Exchange Server 2010 Administration Essentials : Understanding Data Storage in Exchange Server 2010

8/7/2013 6:01:18 PM

Depending on its role, Exchange Server stores information in several locations, including:

Active Directory data store
Exchange Server store
Exchange Server queues

Working with the Active Directory Data Store

The Active Directory data store contains most directory information for Exchange Server 2010 configurations and Exchange Server 2010 recipients as well as other important directory resources. Domain controllers maintain the data store in a file called Ntds.dit. The location of this file is set when Active Directory is installed and should be on an NTFS file system drive formatted for use with Windows Server. Domain controllers save some directory data separately from the main data store.

Two key concepts to focus on when looking at Active Directory are multimaster replication and Global Catalog servers.

Using Multimaster Replication

Domain controllers replicate most changes to the data store by using multimaster replication, which allows any domain controller to process directory changes and replicate those changes to other domain controllers. Replication is handled automatically for key data types, including the following:

Domain data Contains information about objects within a domain, such as users, groups, and contacts
Configuration data Describes the topology of the directory, and includes a list of important domain information
Schema data Describes all objects and data types that can be stored in the data store

Using Global Catalogs

Active Directory information is also made available through global catalogs. You use global catalogs for information searches and, in some cases, domain logon. A domain controller designated as a Global Catalog server stores a full replica of all objects in the data store (for its host domain).

By default, the first domain controller installed in a domain is designated as the Global Catalog server. Consequently, if there is only one domain controller in the domain, the domain controller and the global catalog are on the same server. Otherwise, the global catalog is on the domain controller configured as such.

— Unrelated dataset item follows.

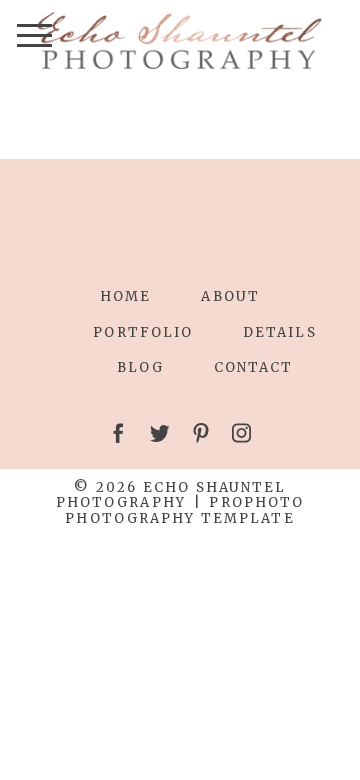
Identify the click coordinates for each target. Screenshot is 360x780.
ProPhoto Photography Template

Information searches are one of the key uses of the global catalog. Searches in the global catalog are efficient and can resolve most queries locally, thus reducing the network load and allowing for quicker responses. With Exchange, the global catalog can be used to execute Lightweight Directory Access Protocol (LDAP) queries for dynamic distribution groups. Here, the members of the distribution group are based on the results of the query sent to the Global Catalog server rather than being fixed.

Why use LDAP queries instead of a fixed member list? The idea is to reduce administrative overheard by being able to dynamically determine what the members of a distribution group should be. Query-based distribution is most efficient when the member list is relatively small (fewer than 25 members). If the member list has potentially hundreds or thousands of members, however, dynamic distribution can be inefficient and might require a great deal of processing to complete.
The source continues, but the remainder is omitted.